Teague Leads All the Way at Gardena; Mundy Races Rental Car

GARDENA, CA (April 8, 1951) -- Marshall Teague drove his Hudson Hornet into the lead at the drop of the green flag and never looked back as he won the 100-mile NASCAR Grand National event at Carrell Speedway.

Teague maintained his point lead in the 1951 point standings with the triumph. Most of the other NASCAR regulars were in Mobile, AL for a same-day Grand National race.

Johnny Mantz, winner of last year's inaugural Southern 500 at Darlington, finished second in a Nash. Mantz had relief help from veteran campaigner Slick Smith. George Seeger was third in a Plymouth, Fred Steinbroner came home fourth in a Ford and Erick Erickson's Pontiac took fifth place.

Andy Pierce started on the pole but quicky lost sight of Teague's speedy Hudson. Danny Weinberg and Pierce were both eliminated in an early wreck. Weinberg's Hudson broke a wheel and flipped after tagging the rear of Pierce's Buick. Fred Lee then smashed into Pierce, went airborne and landed on top of the Pierce Buick. The three-car incident completely blocked the track. Dick Rathmann, running with a full head of steam, barely missed the wreckage. Rathmann went on to finish seventh.

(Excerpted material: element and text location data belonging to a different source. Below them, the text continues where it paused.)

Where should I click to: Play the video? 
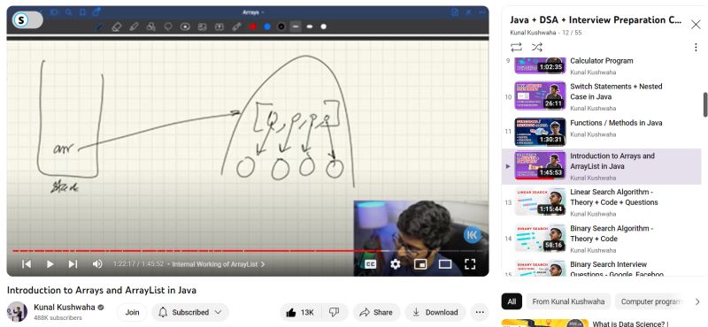pos(50,264)
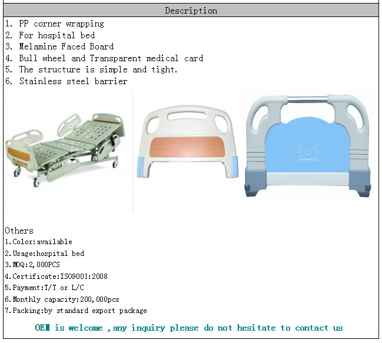
Task: Click the Description header bar
Action: click(x=191, y=10)
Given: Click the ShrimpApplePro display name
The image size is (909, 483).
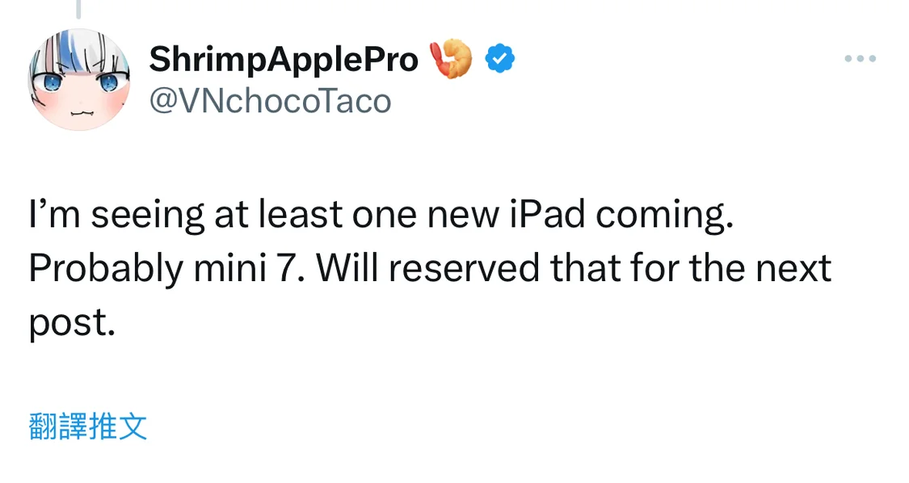Looking at the screenshot, I should coord(284,59).
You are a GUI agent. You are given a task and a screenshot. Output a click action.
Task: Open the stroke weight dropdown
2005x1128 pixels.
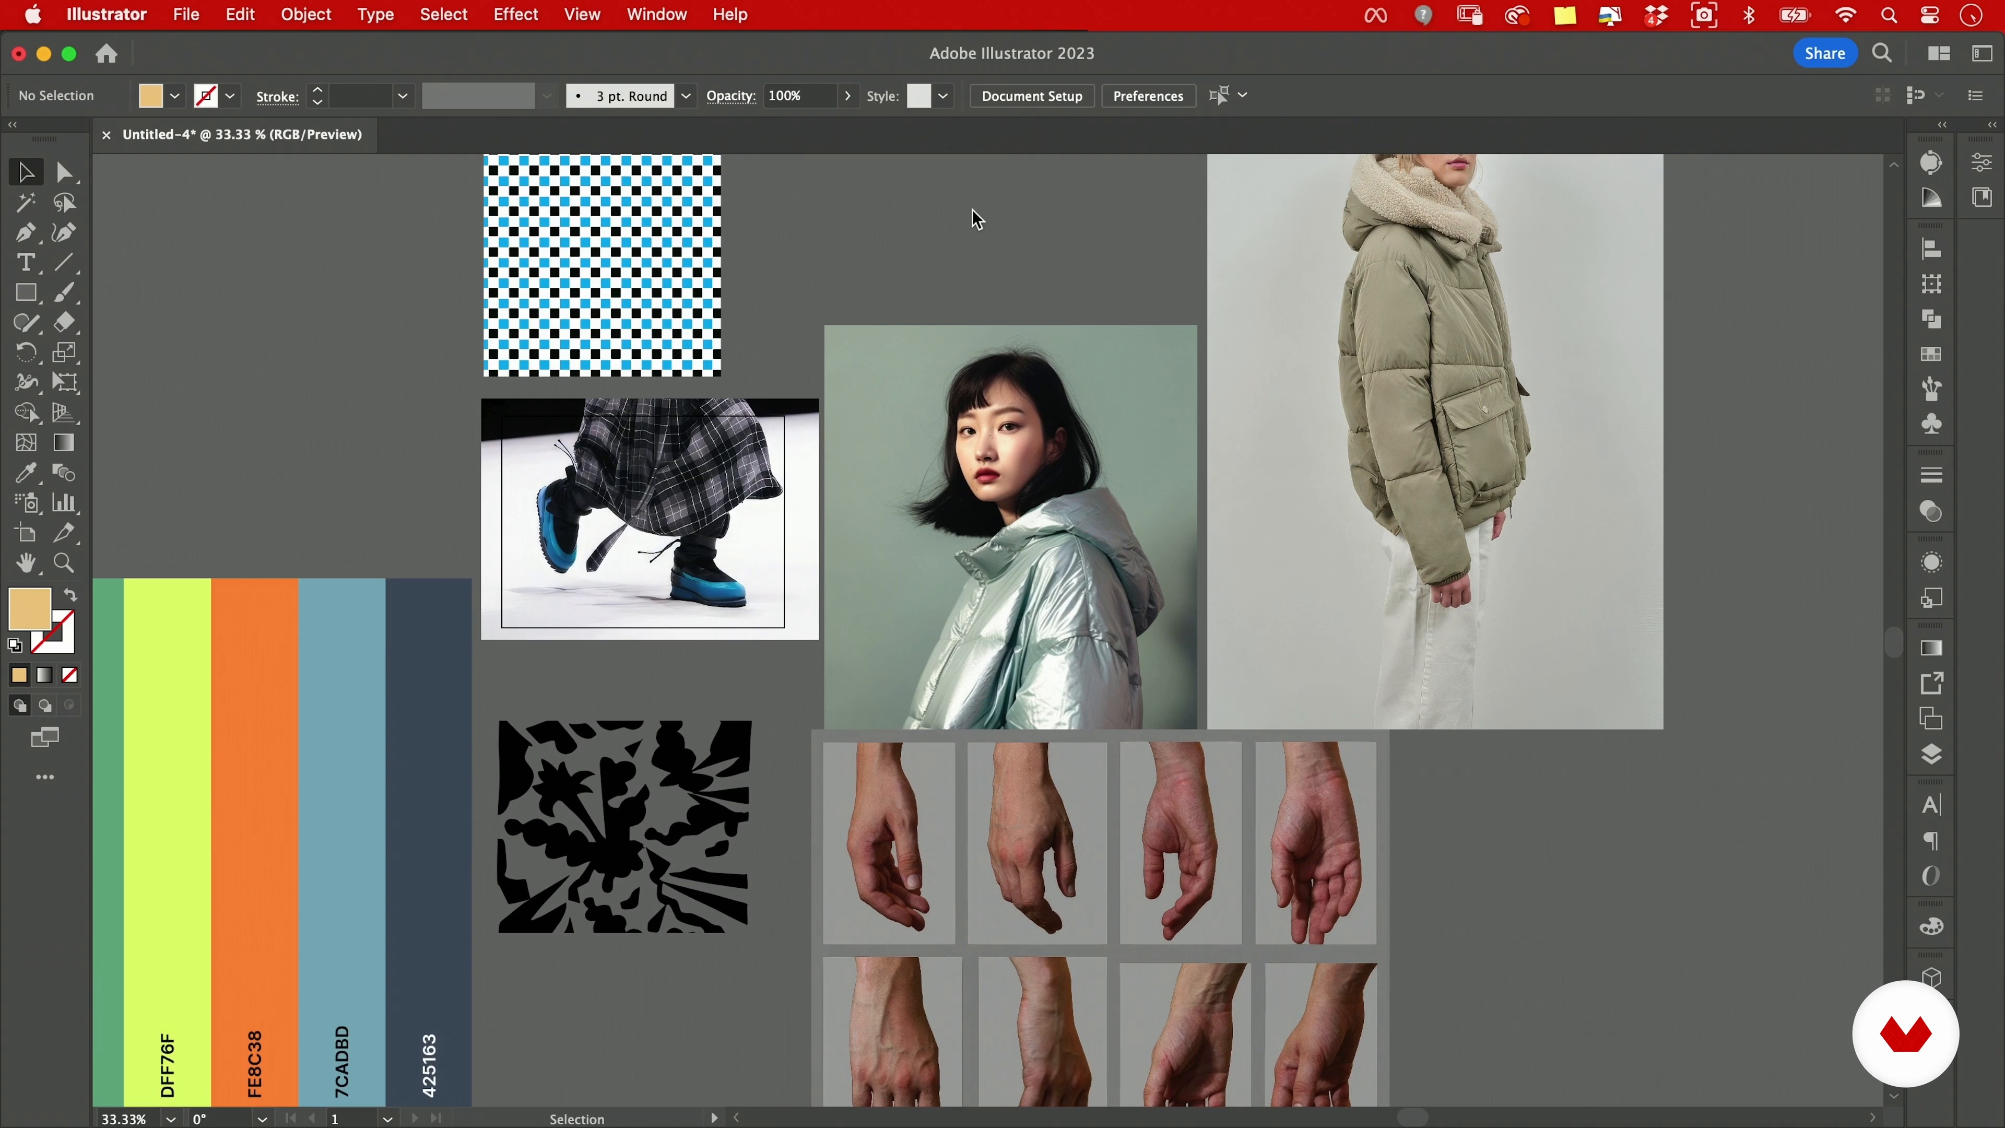(402, 96)
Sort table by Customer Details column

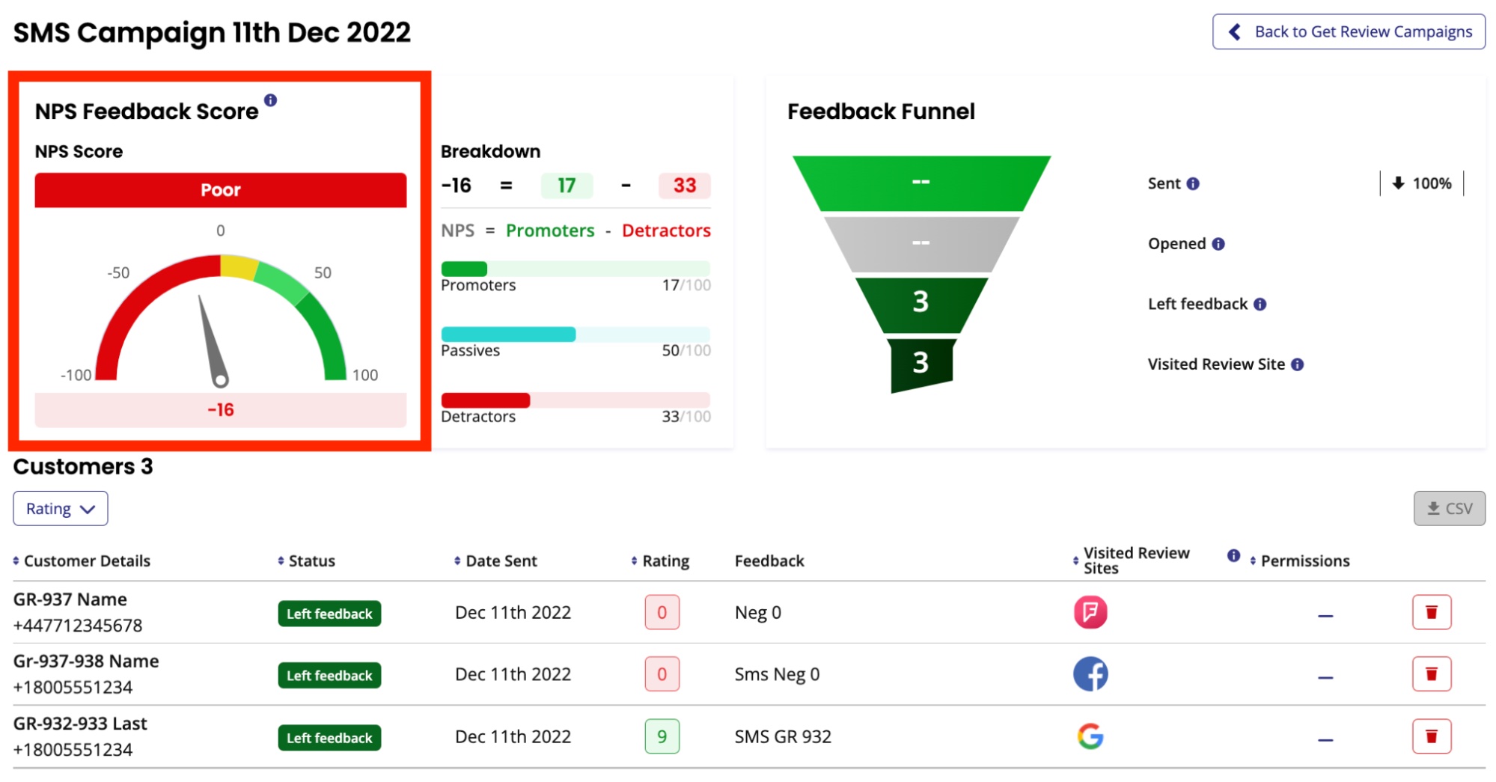pos(82,561)
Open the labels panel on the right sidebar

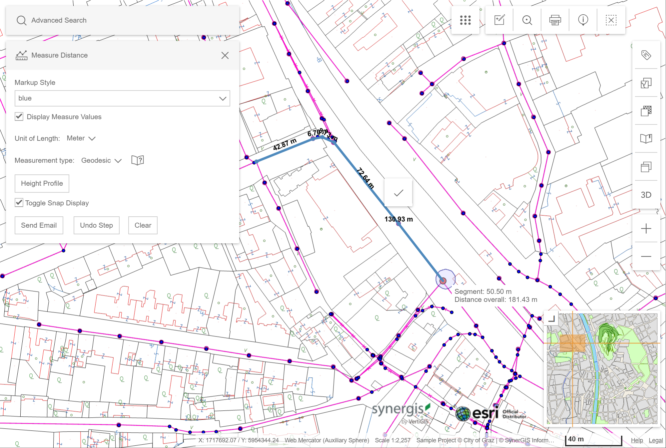(646, 56)
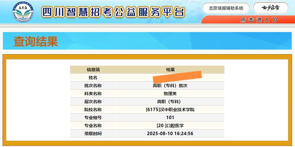This screenshot has height=147, width=295.
Task: Click the 2025-08-10 16:24:56 timestamp
Action: pos(170,134)
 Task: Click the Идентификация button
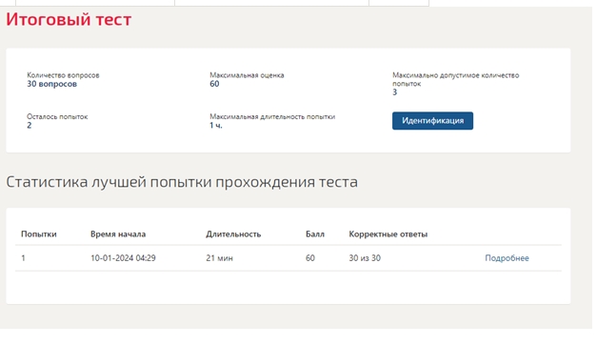click(x=432, y=121)
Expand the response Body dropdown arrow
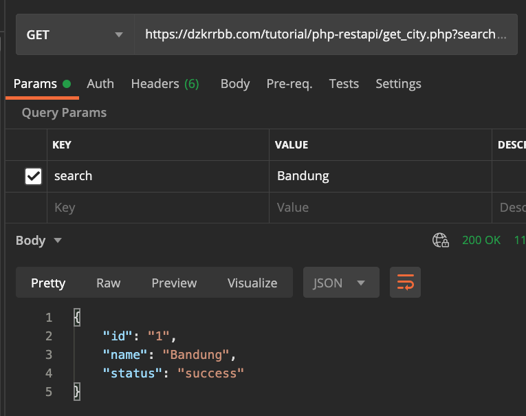 58,241
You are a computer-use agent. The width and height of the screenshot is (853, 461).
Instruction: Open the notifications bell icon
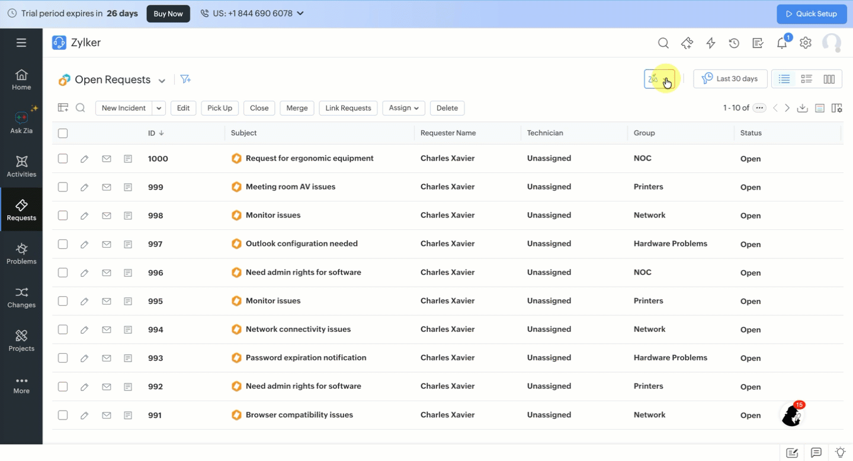(x=782, y=43)
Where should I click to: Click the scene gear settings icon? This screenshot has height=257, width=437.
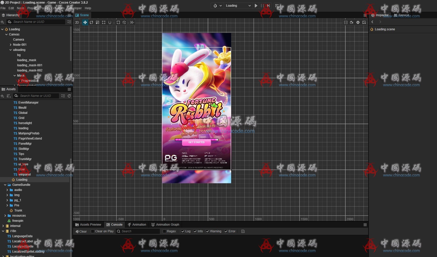[358, 22]
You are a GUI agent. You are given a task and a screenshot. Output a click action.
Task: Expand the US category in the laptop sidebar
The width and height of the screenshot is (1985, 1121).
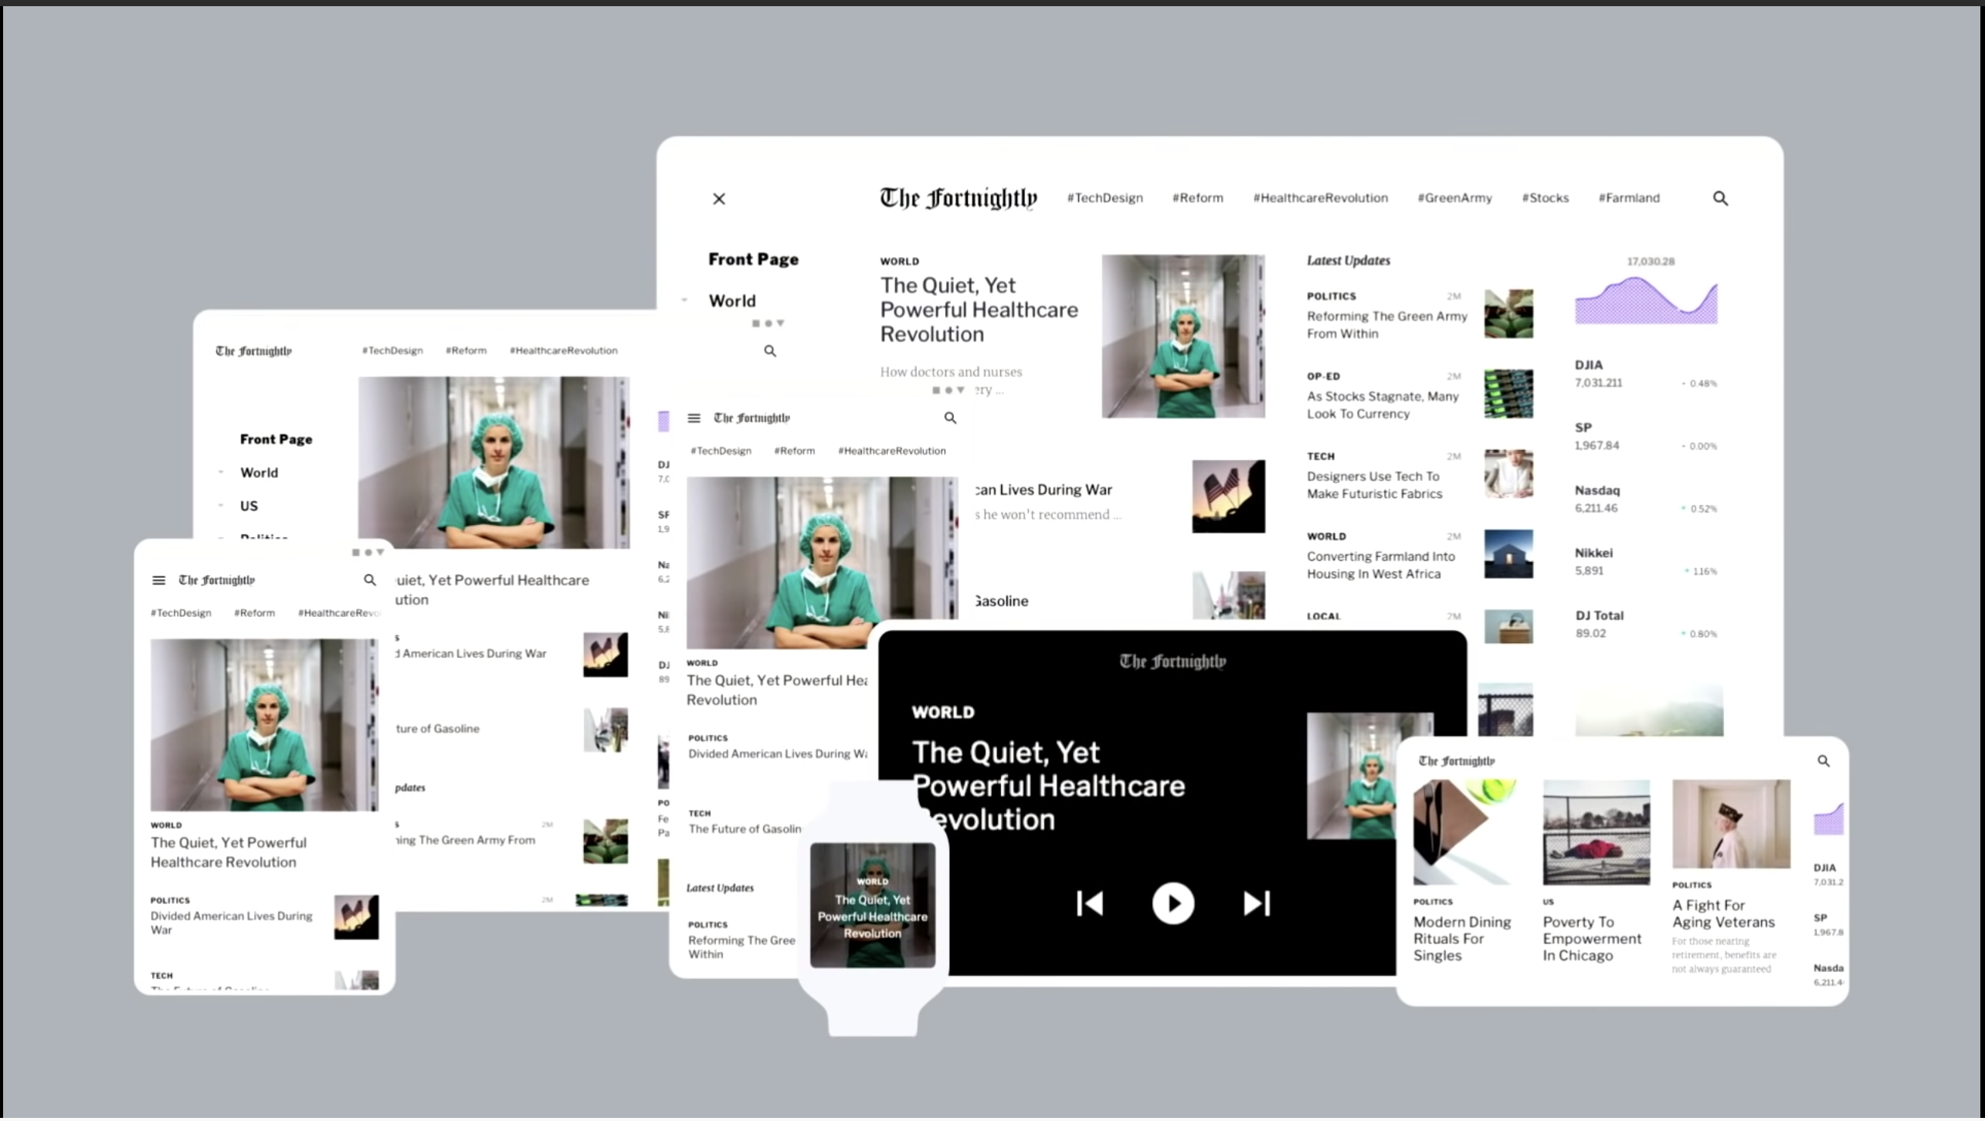(222, 506)
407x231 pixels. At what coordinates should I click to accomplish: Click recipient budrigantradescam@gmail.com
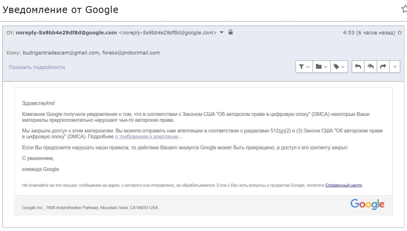click(61, 53)
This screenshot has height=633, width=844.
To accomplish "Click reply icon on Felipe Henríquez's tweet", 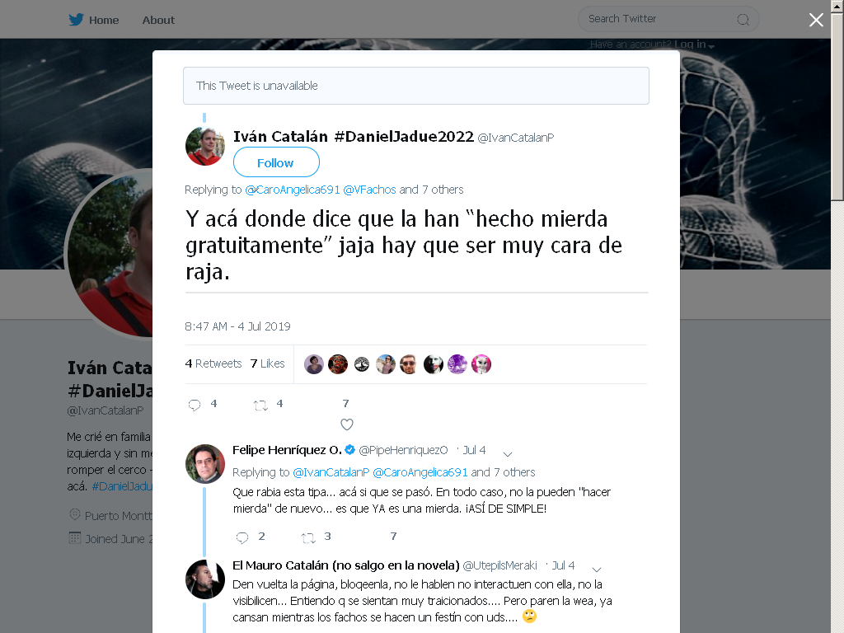I will pos(242,537).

Frank Mundy hitched a ride out West with Teague, sharing the driving duties for the long cross-country venture. Mundy attempted to land a ride for the race, but when no California team owner would let the 'stranger' borrow a car, the feisty driver from Atlanta improvised. Mundy had come 3,000 miles to drive in the race, so he went down to a local rental car agency and rented a 1950 Chevrolet. Filing his entry, he qualified 17th in the field of 20 and finished 11th in the race.

Mundy waited until well past dark to return the car, "so the attendants would not notice the bald tires," he said.

Marshall Teague was one of the great dirt trackers in NASCAR's early years.